La giovane ricercatrice, che ora vive e lavora in Olanda ,è
stata protagonista di un incontro a Il libro Possibile, il
festival sostenuto da Pirelli, che ha concluso la sua prima
tappa a Polignano a mare (9-12 luglio), la seconda sarà a Vieste
(dal 22 al 26 luglio). La necessità di scrivere il libro è
venuta anche dalla paura “che il mondo potesse dimenticare chi
era Giulia. Non volevo che le persone la dimenticassero prima di
sapere chi fosse come donna, prima che diventasse una delle
tantissime vittime di femminicidio”. Così “ho intrapreso questo
viaggio”. La verità “mi ha colpita più di una volta ma ho anche
fatto i conti con la realtà, ho analizzato i miei sensi di
colpa. Mi sono rivista nella Chiara che cercava Giulia a Senago
e ho saputo anche individuare una nuova Chiara, quella dopo
Giulia.
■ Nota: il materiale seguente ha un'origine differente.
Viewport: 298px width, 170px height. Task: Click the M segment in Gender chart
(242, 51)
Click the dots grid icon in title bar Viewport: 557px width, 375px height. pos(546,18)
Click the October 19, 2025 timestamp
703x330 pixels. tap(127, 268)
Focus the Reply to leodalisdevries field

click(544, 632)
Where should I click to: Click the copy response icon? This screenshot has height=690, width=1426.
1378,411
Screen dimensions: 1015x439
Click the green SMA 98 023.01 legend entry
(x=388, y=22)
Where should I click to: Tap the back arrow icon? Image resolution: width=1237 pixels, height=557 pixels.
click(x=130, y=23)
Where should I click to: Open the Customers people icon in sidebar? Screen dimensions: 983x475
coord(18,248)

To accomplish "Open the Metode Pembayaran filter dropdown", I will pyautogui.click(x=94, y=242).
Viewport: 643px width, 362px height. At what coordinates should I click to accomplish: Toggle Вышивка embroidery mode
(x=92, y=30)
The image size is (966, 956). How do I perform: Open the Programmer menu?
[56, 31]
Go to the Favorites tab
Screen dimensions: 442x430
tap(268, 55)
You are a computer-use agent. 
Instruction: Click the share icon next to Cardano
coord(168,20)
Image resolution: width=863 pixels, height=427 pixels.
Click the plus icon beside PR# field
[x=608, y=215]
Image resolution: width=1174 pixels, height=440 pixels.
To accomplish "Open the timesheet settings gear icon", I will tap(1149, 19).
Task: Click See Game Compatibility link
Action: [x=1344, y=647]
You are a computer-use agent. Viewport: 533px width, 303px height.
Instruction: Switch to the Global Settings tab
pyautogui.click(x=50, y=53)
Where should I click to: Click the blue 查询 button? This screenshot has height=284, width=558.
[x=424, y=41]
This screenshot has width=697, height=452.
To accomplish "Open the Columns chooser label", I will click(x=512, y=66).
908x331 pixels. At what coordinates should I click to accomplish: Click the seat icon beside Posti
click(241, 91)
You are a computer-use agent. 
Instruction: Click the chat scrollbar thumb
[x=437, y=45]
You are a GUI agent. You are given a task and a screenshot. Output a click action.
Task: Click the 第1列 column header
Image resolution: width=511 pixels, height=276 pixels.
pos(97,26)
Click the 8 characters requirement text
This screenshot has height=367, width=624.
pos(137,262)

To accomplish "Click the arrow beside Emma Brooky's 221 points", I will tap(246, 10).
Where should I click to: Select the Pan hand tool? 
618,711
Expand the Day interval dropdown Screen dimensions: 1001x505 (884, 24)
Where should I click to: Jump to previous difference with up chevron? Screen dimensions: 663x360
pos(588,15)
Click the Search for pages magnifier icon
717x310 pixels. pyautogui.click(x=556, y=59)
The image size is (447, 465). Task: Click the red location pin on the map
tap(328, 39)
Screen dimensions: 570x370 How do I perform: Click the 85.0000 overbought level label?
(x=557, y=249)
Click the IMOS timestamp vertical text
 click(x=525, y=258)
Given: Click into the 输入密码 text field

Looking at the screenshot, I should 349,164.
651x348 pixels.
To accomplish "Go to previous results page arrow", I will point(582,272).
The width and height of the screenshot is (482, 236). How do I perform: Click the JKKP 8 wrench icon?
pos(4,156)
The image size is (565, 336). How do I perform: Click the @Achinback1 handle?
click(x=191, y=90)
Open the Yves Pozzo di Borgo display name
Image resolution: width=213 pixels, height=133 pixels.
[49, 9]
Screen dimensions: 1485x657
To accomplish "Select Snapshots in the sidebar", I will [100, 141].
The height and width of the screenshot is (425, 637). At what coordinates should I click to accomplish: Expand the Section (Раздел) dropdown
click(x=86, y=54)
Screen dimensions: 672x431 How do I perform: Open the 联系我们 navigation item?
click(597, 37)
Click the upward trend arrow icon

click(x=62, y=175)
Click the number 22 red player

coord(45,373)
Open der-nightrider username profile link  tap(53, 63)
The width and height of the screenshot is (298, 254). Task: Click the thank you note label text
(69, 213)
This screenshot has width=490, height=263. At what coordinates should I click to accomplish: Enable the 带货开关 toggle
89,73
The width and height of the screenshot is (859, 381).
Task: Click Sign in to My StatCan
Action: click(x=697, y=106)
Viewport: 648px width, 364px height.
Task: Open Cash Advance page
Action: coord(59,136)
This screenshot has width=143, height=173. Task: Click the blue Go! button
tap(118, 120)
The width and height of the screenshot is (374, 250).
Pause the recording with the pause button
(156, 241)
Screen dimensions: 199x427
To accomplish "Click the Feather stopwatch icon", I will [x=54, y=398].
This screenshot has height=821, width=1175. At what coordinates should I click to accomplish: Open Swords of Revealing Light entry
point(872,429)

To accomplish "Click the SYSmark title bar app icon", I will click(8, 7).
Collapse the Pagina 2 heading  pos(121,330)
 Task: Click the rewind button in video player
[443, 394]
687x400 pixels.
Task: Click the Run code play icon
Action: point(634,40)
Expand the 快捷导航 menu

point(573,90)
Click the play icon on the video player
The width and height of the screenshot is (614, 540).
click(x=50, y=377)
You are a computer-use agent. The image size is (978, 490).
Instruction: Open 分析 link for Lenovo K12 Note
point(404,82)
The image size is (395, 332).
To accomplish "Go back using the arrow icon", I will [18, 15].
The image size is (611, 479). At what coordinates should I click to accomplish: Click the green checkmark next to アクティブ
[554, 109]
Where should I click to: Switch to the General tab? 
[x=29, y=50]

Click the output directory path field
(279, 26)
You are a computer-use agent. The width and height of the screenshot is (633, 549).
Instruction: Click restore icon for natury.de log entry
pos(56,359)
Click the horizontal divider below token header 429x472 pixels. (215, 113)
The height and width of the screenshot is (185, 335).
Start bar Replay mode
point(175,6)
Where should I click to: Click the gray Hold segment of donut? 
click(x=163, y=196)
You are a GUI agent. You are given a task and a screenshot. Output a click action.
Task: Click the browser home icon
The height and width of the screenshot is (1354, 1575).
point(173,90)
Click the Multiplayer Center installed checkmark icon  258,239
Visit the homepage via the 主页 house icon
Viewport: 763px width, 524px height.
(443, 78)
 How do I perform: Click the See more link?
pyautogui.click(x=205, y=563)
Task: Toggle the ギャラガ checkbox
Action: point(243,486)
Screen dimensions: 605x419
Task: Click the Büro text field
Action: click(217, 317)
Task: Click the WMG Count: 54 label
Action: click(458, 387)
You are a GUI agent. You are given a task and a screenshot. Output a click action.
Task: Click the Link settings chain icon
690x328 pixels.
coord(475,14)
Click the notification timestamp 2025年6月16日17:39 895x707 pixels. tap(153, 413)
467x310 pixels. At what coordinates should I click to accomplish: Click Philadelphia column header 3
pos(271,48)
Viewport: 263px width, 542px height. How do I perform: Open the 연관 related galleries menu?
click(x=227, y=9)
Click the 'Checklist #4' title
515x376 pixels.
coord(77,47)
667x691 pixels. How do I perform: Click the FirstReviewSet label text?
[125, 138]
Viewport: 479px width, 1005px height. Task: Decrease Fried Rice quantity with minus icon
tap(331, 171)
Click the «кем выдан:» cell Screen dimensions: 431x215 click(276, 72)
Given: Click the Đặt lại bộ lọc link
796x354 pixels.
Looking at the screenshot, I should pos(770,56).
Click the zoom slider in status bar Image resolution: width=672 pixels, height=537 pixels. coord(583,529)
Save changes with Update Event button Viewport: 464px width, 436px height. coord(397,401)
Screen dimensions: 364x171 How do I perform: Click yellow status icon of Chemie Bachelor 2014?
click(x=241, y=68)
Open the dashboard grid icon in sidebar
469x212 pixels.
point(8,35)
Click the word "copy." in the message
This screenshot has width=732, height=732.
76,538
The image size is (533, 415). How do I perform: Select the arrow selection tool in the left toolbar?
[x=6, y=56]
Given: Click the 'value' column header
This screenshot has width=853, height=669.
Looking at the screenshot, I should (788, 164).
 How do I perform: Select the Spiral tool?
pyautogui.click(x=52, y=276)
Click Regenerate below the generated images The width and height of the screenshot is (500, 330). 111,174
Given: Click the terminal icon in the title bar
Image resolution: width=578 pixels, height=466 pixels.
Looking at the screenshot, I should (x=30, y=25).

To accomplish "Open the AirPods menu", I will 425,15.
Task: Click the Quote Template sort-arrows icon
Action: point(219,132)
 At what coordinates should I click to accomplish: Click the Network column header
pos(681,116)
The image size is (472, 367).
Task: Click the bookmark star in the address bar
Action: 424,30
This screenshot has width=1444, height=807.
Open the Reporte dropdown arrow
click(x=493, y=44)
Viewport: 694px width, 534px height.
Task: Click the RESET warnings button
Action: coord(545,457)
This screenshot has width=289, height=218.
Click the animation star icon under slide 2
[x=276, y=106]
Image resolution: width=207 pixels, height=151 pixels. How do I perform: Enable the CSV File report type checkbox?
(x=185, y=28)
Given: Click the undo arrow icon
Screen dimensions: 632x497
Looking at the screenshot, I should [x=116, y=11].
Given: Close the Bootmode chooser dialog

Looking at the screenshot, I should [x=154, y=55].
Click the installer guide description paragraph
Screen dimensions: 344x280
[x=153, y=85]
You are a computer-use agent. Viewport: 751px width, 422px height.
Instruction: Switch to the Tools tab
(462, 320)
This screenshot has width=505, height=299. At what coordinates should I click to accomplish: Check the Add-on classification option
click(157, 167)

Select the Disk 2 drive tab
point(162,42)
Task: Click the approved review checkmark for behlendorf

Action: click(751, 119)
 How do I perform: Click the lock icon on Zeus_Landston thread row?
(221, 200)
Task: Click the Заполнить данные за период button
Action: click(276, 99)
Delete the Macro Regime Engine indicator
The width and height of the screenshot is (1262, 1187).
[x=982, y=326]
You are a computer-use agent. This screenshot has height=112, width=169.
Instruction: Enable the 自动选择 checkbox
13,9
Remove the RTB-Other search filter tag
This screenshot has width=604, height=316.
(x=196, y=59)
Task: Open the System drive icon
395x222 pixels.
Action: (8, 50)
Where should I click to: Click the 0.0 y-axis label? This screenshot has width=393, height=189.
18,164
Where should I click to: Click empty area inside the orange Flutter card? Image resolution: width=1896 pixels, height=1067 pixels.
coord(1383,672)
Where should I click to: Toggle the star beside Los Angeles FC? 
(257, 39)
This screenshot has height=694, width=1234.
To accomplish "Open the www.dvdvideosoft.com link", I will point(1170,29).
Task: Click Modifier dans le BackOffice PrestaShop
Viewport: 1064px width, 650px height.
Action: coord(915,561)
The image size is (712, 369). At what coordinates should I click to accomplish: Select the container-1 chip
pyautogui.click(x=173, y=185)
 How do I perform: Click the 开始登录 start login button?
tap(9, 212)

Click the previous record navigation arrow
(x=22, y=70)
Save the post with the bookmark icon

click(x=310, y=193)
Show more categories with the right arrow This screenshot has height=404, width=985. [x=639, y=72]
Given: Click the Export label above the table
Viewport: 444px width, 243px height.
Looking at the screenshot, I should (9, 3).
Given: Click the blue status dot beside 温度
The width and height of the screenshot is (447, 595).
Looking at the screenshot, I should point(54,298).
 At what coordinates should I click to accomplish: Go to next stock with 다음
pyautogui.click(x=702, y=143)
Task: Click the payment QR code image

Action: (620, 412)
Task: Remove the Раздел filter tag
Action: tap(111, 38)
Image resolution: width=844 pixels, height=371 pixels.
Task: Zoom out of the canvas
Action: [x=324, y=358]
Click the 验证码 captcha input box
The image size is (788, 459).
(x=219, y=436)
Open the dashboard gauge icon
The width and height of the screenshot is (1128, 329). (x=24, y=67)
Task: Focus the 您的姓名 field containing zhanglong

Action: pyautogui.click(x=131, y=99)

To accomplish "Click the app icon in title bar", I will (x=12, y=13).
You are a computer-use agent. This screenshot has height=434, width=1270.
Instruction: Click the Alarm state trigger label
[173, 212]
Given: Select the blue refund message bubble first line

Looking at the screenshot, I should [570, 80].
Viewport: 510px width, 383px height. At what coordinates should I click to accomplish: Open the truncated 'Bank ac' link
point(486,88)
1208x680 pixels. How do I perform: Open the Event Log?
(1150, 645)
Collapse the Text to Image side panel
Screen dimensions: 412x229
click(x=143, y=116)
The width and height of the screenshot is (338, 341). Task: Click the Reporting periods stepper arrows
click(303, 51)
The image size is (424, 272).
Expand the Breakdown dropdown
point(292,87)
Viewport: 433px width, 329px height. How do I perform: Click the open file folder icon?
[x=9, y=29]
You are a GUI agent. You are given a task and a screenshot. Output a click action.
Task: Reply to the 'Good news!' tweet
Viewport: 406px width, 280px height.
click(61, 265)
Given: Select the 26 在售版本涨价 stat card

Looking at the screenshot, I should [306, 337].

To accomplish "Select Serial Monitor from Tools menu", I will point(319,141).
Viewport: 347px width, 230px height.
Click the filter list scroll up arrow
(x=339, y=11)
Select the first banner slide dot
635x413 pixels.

Sono sempre stata molto testarda” ma ora “sto imparando
anche ad essere quello che era mia sorella, una persona che sa
ascoltare, che sa riflettere prima dì fare una scelta, che si
chiede come stia l’altra persona, ma che sa anche prendere
decisioni di pancia come ridare fiducia all’amore e
intraprendere una nuova storia”. Oggi “cerco sempre di fare in
modo che la personalità di Giulia si rifletta su di me, perché
vuol dire che lei non è mai andata via”.
Per Impagnatiello due settimane fa, è stata confermata anche in
appello la pena dell’ergastolo ma con l’esclusione
dell’aggravante della premeditazione. “Sono abbastanza
arrabbiata, per quest’ultima decisione riguardo la
premeditazione – commenta Chiara Tramontano -. Diventare vittima
collaterale di femminicidio vuol dire avere bisogno, nel
percorso giudiziario, di tantissima forza. Inizi, di fatto, una
battaglia. Ci si aspetta da te che diventi un simbolo, che si
parli di quello che è successo, per poterlo prevenire. Anche in
questo penso mia sorella sia parte di me”. L’iter in tribunale
“è un’altalena di emozioni in cui si alterna soltanto un senso
di impotenza ad un senso di giustizia”.